• Your instructions: Rewrite all the items, swapping each "Image resolution" for "Screen resolution". Leave everything else unchanged.

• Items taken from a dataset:
= = = =
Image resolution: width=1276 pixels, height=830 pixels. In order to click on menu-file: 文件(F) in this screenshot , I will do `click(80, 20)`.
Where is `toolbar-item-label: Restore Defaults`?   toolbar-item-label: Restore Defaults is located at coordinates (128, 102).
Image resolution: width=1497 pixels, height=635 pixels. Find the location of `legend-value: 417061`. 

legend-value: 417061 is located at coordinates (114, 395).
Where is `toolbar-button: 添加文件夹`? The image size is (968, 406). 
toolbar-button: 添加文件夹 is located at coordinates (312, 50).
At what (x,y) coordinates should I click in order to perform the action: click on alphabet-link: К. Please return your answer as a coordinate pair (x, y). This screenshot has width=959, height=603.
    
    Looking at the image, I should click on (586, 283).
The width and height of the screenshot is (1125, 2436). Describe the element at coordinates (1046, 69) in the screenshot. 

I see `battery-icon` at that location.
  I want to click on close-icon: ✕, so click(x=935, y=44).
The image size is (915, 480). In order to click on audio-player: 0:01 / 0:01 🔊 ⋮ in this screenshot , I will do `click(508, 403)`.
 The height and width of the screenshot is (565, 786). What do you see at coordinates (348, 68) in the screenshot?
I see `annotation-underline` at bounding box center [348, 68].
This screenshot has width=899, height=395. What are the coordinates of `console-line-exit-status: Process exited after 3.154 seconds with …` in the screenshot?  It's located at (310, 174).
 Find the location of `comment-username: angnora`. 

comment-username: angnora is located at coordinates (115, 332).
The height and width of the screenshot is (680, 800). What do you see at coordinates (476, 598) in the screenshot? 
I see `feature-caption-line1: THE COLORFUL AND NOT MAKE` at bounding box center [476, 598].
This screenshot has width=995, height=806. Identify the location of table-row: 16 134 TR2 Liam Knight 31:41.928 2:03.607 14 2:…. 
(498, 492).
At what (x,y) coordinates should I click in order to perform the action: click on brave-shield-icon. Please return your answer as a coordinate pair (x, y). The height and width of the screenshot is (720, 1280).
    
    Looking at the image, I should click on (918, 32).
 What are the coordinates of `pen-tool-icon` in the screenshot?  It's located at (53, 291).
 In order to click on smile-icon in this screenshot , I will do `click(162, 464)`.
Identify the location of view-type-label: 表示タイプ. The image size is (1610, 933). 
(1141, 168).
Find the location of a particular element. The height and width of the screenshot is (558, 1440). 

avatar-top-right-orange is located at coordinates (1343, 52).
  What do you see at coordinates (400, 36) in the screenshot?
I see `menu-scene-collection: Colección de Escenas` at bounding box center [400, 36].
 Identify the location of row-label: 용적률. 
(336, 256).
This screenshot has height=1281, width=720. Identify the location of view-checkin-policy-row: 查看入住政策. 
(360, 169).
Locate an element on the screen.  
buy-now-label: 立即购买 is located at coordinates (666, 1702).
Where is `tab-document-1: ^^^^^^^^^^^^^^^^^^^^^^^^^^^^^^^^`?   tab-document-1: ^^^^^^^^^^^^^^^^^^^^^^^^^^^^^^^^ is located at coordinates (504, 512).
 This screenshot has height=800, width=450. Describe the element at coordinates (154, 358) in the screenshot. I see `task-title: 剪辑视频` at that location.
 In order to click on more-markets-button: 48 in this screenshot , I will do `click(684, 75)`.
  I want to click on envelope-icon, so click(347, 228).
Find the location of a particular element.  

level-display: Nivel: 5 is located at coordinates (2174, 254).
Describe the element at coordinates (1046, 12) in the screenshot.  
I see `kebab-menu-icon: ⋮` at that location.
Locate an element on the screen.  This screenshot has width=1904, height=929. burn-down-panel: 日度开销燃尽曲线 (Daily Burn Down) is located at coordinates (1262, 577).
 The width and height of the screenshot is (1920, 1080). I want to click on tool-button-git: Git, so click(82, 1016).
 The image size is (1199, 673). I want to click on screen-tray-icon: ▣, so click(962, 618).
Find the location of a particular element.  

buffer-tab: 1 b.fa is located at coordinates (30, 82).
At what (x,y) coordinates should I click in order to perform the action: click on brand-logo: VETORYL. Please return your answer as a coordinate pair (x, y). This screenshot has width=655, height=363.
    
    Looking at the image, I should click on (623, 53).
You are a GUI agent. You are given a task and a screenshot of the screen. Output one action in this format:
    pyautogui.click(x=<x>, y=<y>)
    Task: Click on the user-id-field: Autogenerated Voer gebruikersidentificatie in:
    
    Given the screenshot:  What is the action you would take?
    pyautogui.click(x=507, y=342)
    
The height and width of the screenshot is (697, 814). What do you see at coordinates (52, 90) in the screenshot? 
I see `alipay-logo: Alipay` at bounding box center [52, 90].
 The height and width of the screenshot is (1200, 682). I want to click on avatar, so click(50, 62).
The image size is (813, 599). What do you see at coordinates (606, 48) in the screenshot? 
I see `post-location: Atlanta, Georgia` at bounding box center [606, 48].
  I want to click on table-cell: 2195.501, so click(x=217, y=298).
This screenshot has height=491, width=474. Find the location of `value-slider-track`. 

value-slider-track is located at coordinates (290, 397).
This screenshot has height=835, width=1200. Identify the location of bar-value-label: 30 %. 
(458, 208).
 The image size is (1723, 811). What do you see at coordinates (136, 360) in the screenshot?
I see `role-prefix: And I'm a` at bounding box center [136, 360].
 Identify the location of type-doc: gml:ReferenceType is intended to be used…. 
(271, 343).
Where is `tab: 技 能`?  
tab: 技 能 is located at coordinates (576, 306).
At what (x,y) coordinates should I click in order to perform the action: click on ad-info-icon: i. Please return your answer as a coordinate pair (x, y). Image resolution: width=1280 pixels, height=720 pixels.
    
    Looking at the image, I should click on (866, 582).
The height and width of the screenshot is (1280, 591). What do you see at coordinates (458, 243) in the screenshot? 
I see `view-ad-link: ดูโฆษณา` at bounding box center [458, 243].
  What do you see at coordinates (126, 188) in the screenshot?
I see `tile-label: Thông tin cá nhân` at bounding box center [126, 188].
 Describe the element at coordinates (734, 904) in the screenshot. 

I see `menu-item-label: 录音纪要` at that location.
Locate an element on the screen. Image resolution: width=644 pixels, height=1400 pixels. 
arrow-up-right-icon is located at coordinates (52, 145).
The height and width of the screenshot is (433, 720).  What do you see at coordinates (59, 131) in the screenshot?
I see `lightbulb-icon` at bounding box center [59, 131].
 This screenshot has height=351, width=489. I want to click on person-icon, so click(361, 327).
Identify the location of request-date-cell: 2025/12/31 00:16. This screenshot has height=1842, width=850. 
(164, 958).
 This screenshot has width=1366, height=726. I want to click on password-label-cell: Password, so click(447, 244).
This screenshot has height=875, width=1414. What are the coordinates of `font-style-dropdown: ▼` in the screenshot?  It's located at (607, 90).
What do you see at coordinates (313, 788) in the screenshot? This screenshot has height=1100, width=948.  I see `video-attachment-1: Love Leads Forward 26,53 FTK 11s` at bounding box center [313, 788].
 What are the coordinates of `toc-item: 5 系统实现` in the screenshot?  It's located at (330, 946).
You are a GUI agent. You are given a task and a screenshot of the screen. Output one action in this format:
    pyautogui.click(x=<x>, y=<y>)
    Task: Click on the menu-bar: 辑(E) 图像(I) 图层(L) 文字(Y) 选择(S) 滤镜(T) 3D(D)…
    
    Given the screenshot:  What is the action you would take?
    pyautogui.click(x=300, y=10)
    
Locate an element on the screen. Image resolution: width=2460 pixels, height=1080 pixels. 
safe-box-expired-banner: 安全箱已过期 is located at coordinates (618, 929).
= = = =
• Task answer:
Screen resolution: width=1276 pixels, height=830 pixels. In order to click on menu-file: 文件(F) in this screenshot , I will do `click(80, 20)`.
Where is `toolbar-item-label: Restore Defaults`?   toolbar-item-label: Restore Defaults is located at coordinates (128, 102).
Screen resolution: width=1497 pixels, height=635 pixels. Find the location of `legend-value: 417061`. 

legend-value: 417061 is located at coordinates (114, 395).
Where is `toolbar-button: 添加文件夹`? The image size is (968, 406). 
toolbar-button: 添加文件夹 is located at coordinates (312, 50).
At what (x,y) coordinates should I click in order to perform the action: click on alphabet-link: К. Please return your answer as a coordinate pair (x, y). This screenshot has width=959, height=603.
    
    Looking at the image, I should click on (586, 283).
The width and height of the screenshot is (1125, 2436). Describe the element at coordinates (1046, 69) in the screenshot. 

I see `battery-icon` at that location.
  I want to click on close-icon: ✕, so click(x=935, y=44).
The image size is (915, 480). In order to click on audio-player: 0:01 / 0:01 🔊 ⋮ in this screenshot , I will do `click(508, 403)`.
 The height and width of the screenshot is (565, 786). What do you see at coordinates (348, 68) in the screenshot?
I see `annotation-underline` at bounding box center [348, 68].
This screenshot has width=899, height=395. What are the coordinates of `console-line-exit-status: Process exited after 3.154 seconds with …` in the screenshot?  It's located at (310, 174).
 Find the location of `comment-username: angnora`. 

comment-username: angnora is located at coordinates (115, 332).
The height and width of the screenshot is (680, 800). What do you see at coordinates (476, 598) in the screenshot? 
I see `feature-caption-line1: THE COLORFUL AND NOT MAKE` at bounding box center [476, 598].
This screenshot has width=995, height=806. Identify the location of table-row: 16 134 TR2 Liam Knight 31:41.928 2:03.607 14 2:…. 
(498, 492).
At what (x,y) coordinates should I click in order to perform the action: click on brave-shield-icon. Please return your answer as a coordinate pair (x, y). The height and width of the screenshot is (720, 1280).
    
    Looking at the image, I should click on (918, 32).
 What are the coordinates of `pen-tool-icon` in the screenshot?  It's located at (53, 291).
 In order to click on smile-icon in this screenshot , I will do `click(162, 464)`.
Identify the location of view-type-label: 表示タイプ. The image size is (1610, 933). 
(1141, 168).
Find the location of a particular element. The height and width of the screenshot is (558, 1440). 

avatar-top-right-orange is located at coordinates (1343, 52).
  What do you see at coordinates (400, 36) in the screenshot?
I see `menu-scene-collection: Colección de Escenas` at bounding box center [400, 36].
 Identify the location of row-label: 용적률. 
(336, 256).
This screenshot has height=1281, width=720. Identify the location of view-checkin-policy-row: 查看入住政策. 
(360, 169).
Locate an element on the screen.  
buy-now-label: 立即购买 is located at coordinates (666, 1702).
Where is `tab-document-1: ^^^^^^^^^^^^^^^^^^^^^^^^^^^^^^^^`?   tab-document-1: ^^^^^^^^^^^^^^^^^^^^^^^^^^^^^^^^ is located at coordinates (504, 512).
 This screenshot has height=800, width=450. Describe the element at coordinates (154, 358) in the screenshot. I see `task-title: 剪辑视频` at that location.
 In order to click on more-markets-button: 48 in this screenshot , I will do `click(684, 75)`.
  I want to click on envelope-icon, so click(347, 228).
Find the location of a particular element.  

level-display: Nivel: 5 is located at coordinates (2174, 254).
Describe the element at coordinates (1046, 12) in the screenshot.  
I see `kebab-menu-icon: ⋮` at that location.
Locate an element on the screen.  This screenshot has width=1904, height=929. burn-down-panel: 日度开销燃尽曲线 (Daily Burn Down) is located at coordinates (1262, 577).
 The width and height of the screenshot is (1920, 1080). I want to click on tool-button-git: Git, so click(82, 1016).
 The image size is (1199, 673). I want to click on screen-tray-icon: ▣, so click(962, 618).
Find the location of a particular element.  

buffer-tab: 1 b.fa is located at coordinates (30, 82).
At what (x,y) coordinates should I click in order to perform the action: click on brand-logo: VETORYL. Please return your answer as a coordinate pair (x, y). This screenshot has width=655, height=363.
    
    Looking at the image, I should click on (623, 53).
You are a GUI agent. You are given a task and a screenshot of the screen. Output one action in this format:
    pyautogui.click(x=<x>, y=<y>)
    Task: Click on the user-id-field: Autogenerated Voer gebruikersidentificatie in:
    
    Given the screenshot:  What is the action you would take?
    pyautogui.click(x=507, y=342)
    
The height and width of the screenshot is (697, 814). What do you see at coordinates (52, 90) in the screenshot? 
I see `alipay-logo: Alipay` at bounding box center [52, 90].
 The height and width of the screenshot is (1200, 682). I want to click on avatar, so click(50, 62).
The image size is (813, 599). What do you see at coordinates (606, 48) in the screenshot? 
I see `post-location: Atlanta, Georgia` at bounding box center [606, 48].
  I want to click on table-cell: 2195.501, so click(x=217, y=298).
This screenshot has height=491, width=474. Find the location of `value-slider-track`. 

value-slider-track is located at coordinates (290, 397).
This screenshot has height=835, width=1200. Identify the location of bar-value-label: 30 %. 
(458, 208).
 The image size is (1723, 811). What do you see at coordinates (136, 360) in the screenshot?
I see `role-prefix: And I'm a` at bounding box center [136, 360].
 Identify the location of type-doc: gml:ReferenceType is intended to be used…. 
(271, 343).
Where is `tab: 技 能`?  
tab: 技 能 is located at coordinates (576, 306).
At what (x,y) coordinates should I click in order to perform the action: click on ad-info-icon: i. Please return your answer as a coordinate pair (x, y). Screen resolution: width=1280 pixels, height=720 pixels.
    
    Looking at the image, I should click on (866, 582).
The height and width of the screenshot is (1280, 591). What do you see at coordinates (458, 243) in the screenshot? 
I see `view-ad-link: ดูโฆษณา` at bounding box center [458, 243].
  What do you see at coordinates (126, 188) in the screenshot?
I see `tile-label: Thông tin cá nhân` at bounding box center [126, 188].
 Describe the element at coordinates (734, 904) in the screenshot. 

I see `menu-item-label: 录音纪要` at that location.
Locate an element on the screen. Screen resolution: width=644 pixels, height=1400 pixels. 
arrow-up-right-icon is located at coordinates (52, 145).
The height and width of the screenshot is (433, 720).  What do you see at coordinates (59, 131) in the screenshot?
I see `lightbulb-icon` at bounding box center [59, 131].
 This screenshot has height=351, width=489. I want to click on person-icon, so click(361, 327).
Identify the location of request-date-cell: 2025/12/31 00:16. This screenshot has height=1842, width=850. 
(164, 958).
 This screenshot has width=1366, height=726. I want to click on password-label-cell: Password, so click(447, 244).
This screenshot has height=875, width=1414. What are the coordinates of `font-style-dropdown: ▼` in the screenshot?  It's located at (607, 90).
What do you see at coordinates (313, 788) in the screenshot? This screenshot has height=1100, width=948.  I see `video-attachment-1: Love Leads Forward 26,53 FTK 11s` at bounding box center [313, 788].
 What are the coordinates of `toc-item: 5 系统实现` in the screenshot?  It's located at (330, 946).
You are a GUI agent. You are given a task and a screenshot of the screen. Output one action in this format:
    pyautogui.click(x=<x>, y=<y>)
    Task: Click on the menu-bar: 辑(E) 图像(I) 图层(L) 文字(Y) 选择(S) 滤镜(T) 3D(D)…
    
    Given the screenshot:  What is the action you would take?
    pyautogui.click(x=300, y=10)
    
Locate an element on the screen. Screen resolution: width=2460 pixels, height=1080 pixels. 
safe-box-expired-banner: 安全箱已过期 is located at coordinates (618, 929).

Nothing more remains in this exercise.